**ARTICLE**.
Everything in moderation - damn hard to achieve where food is concerned.
Fri, 15 September, 2017
Someone from my locality was looking for Facebook recommendations of a café that served dairy and gluten free cakes. I responded asking whether such things would still be cakes and - wouldn't you know - all hell broke loose. I was thumped with lactose intolerance and stabbed repeatedly with gluten allergy. I was asked rhetorically if I could even imagine what misery it was to be lumbered with one – or both – of those afflictions and might have been threatened with bodily harm or worse except at that point I switched off notifications.
I really thought this nonsense has kicked the bucket by now, as authentic intolerance (which I respect) affects about 1% of the world population. I thought the latest curio fads, FODMAP (really. REALLY?) and ketogenic something or other were thankfully so complicated even very keen millennials wouldn’t get the gist readily. The Guardian article that the above image comes from reports on the research finding correlations between gluten free diet (shall we call it gluten-deprived?) and weight gain. But no – take a look at Instagram or the food porn sites and you’ll find they’re still choc-full of quinoa, chia and avocado. Even sensible people like Nigella or Jamie Oliver occasionally feature coconut oil or kale. Why? Indeed – because we’re all hypocrites who succumb to demand. I have posted a smoothie with chia seeds myself – guilty as charged.

**WHAT TO WORK ON**.
1. Shorten the paragraph of the food blog post that begins "Someone from my locality" into a short list of its main points.
2. Answer these questions using the food blog post:
(a) On what date was the post published?
(b) What share of the world population does the writer say authentic intolerance affects?
(c) Which two cooks does the writer call sensible people?
3. Write the next paragraph of the food blog post, continuing after "guilty as charged."
The listing after this point is separate material and has nothing to do with the food blog post.

**MATERIAL**.

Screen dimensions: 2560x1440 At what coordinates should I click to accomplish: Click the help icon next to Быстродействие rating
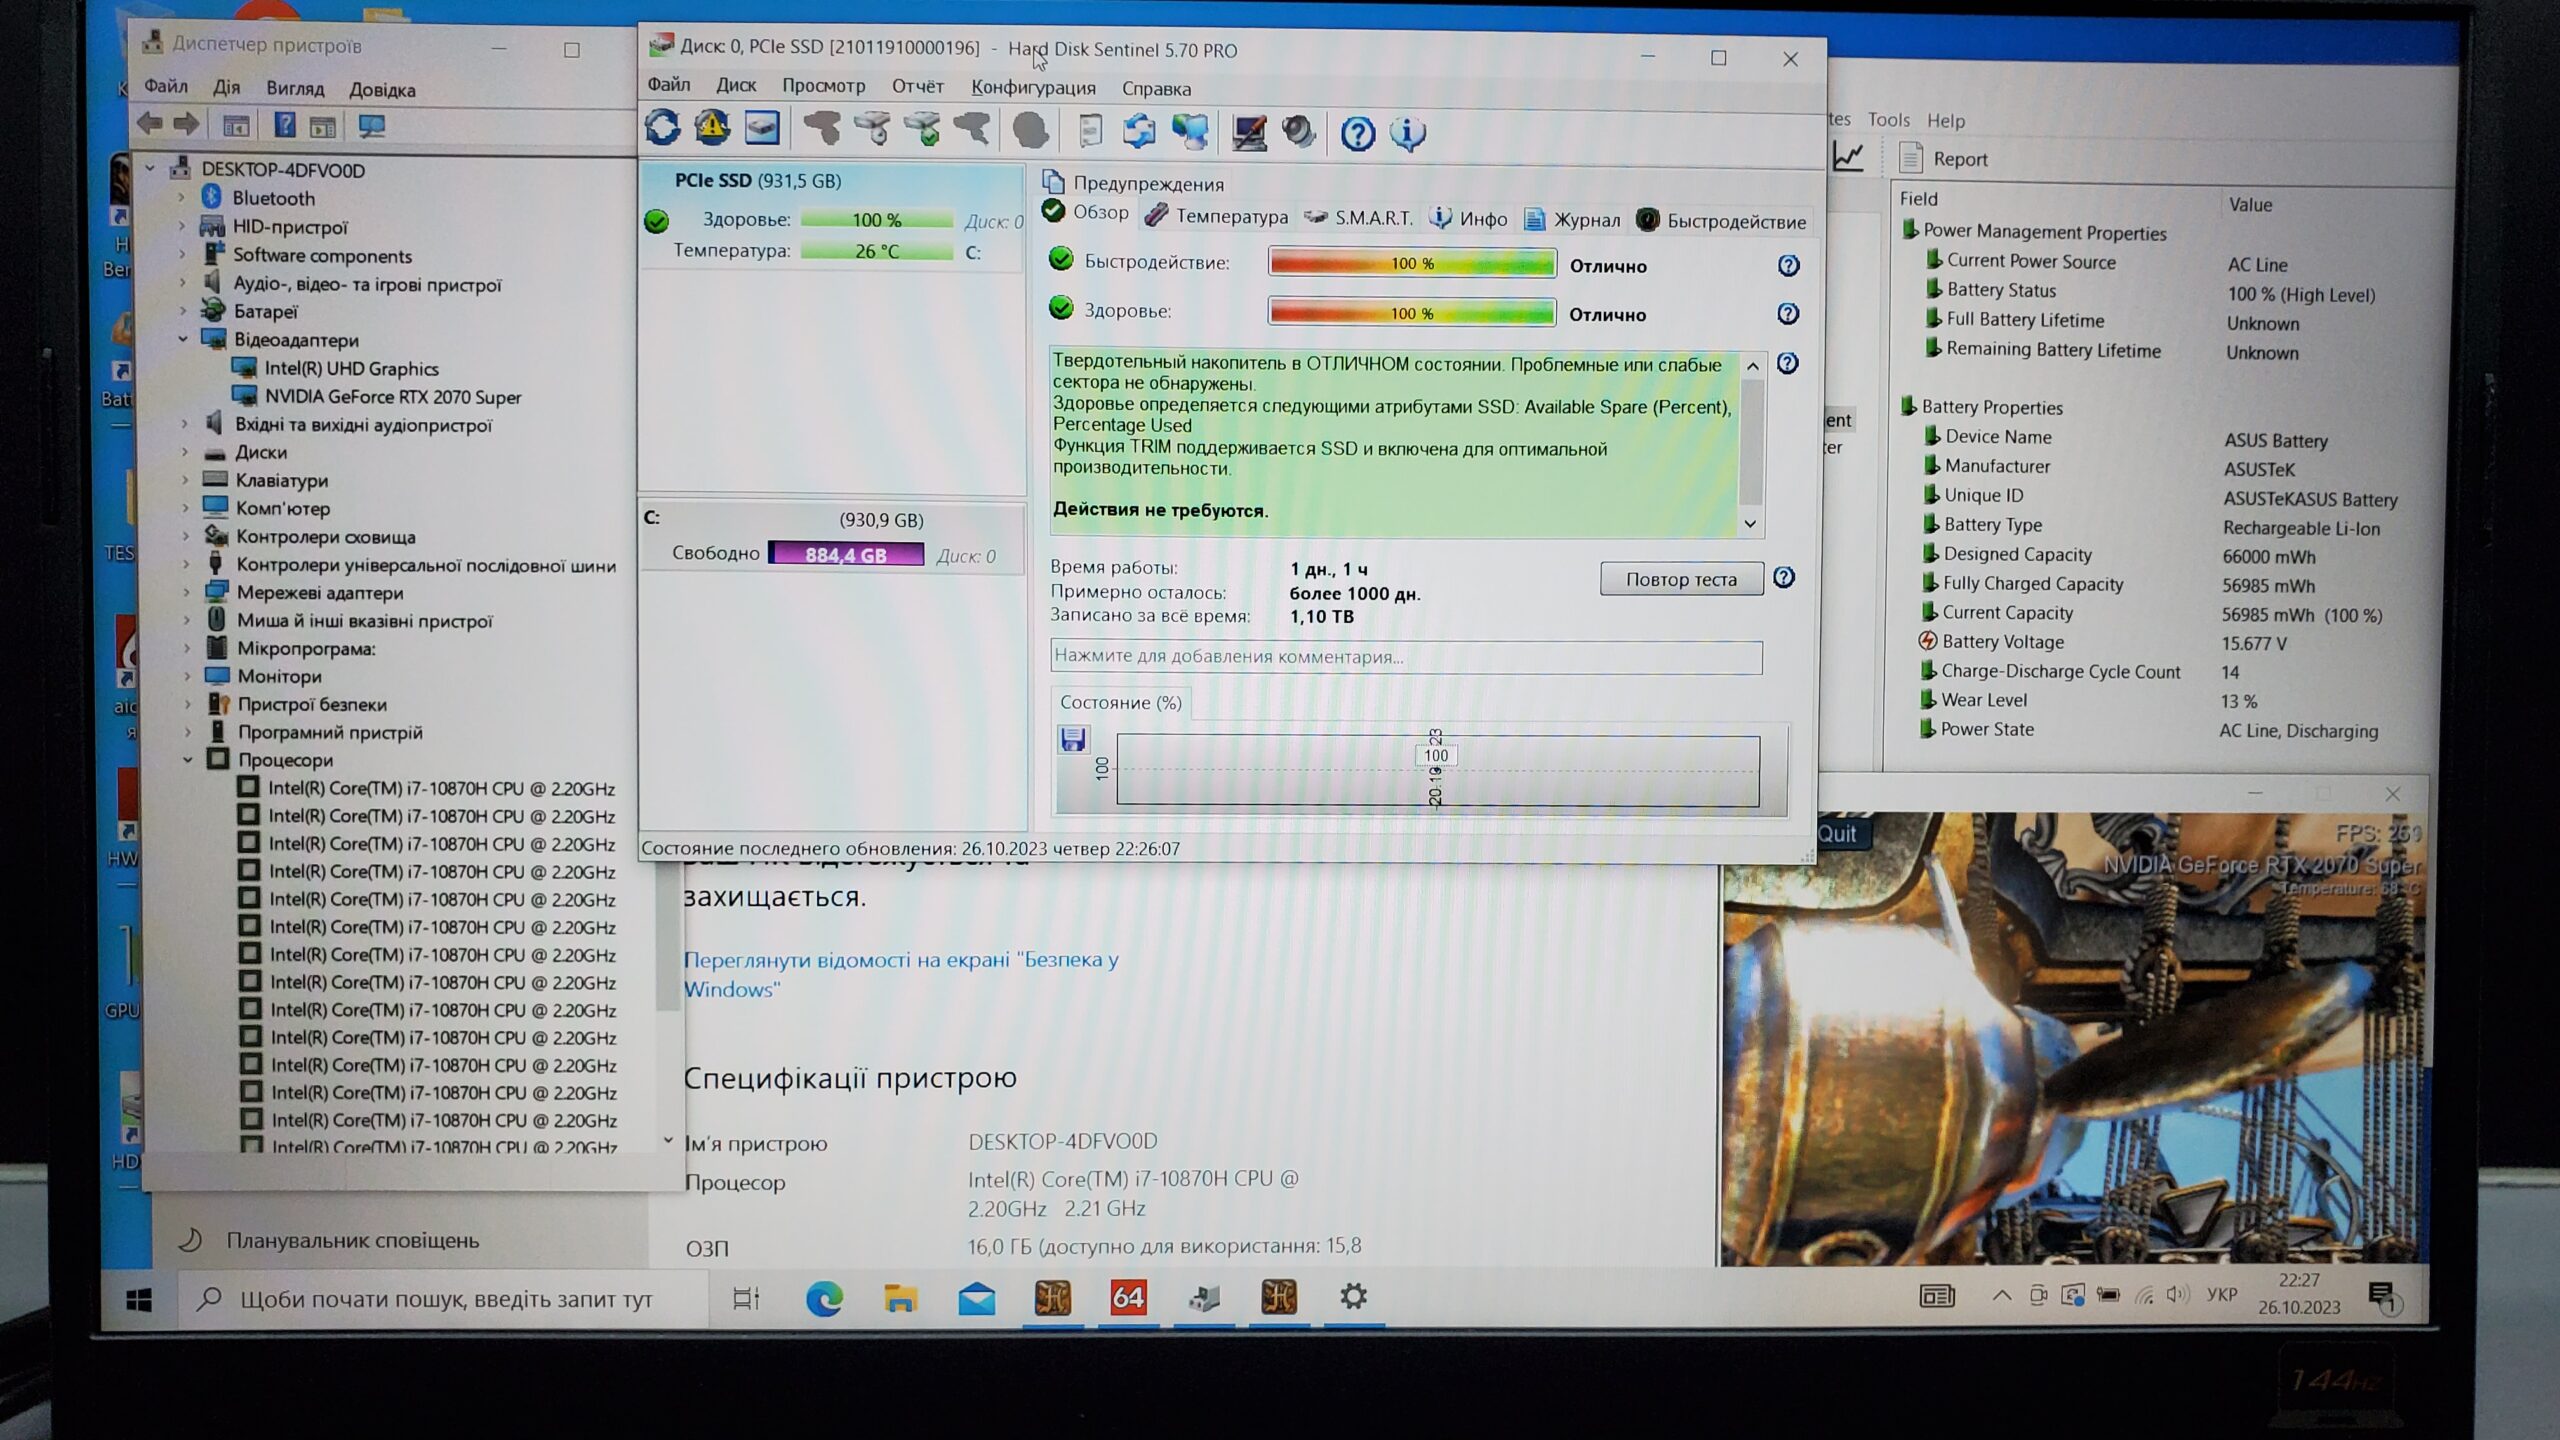click(1788, 266)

**OUTPUTS**.
1.
- Someone local asked on Facebook for a café serving dairy-free and gluten-free cakes.
- The writer replied by asking whether such things would still count as cakes.
- Others reacted angrily, pointing to lactose intolerance and gluten allergy.
- The writer was asked if they could imagine the misery of living with one or both conditions.
- The writer switched off notifications before any threats could go further.

2.
(a) Friday, 15 September 2017
(b) About 1%
(c) Nigella and Jamie Oliver

3.
I just constantly wonder why there aren’t more sensible, moderate people (like me! like me!) who will cook at home and bake their own bread but are not averse to or horrified at an odd supermarket loaf if time and willingness are precious. Extremists rule – from the sourdough fascists who won’t even look at a bread recipe if it contains the word ‘yeast’ (let alone the sub-sect of gluten free ultras) to the opposite end of the spectrum where mums happily chuck multipacks of Walkers and trays of microwaveable pasta into trolleys. And talking about mums – there are those who claim their 22-month-old (whatever happened to years as a unit of counting age?) is ‘dairy and gluten-free’, those who proudly and too loudly announce to the whole world that little Archie ‘loves kimchi’ and the ones who will ask their offspring whether they’d prefer sausages and chips or chicken nuggets off the restaurant menu, while having a balanced meal of steak and salad themselves.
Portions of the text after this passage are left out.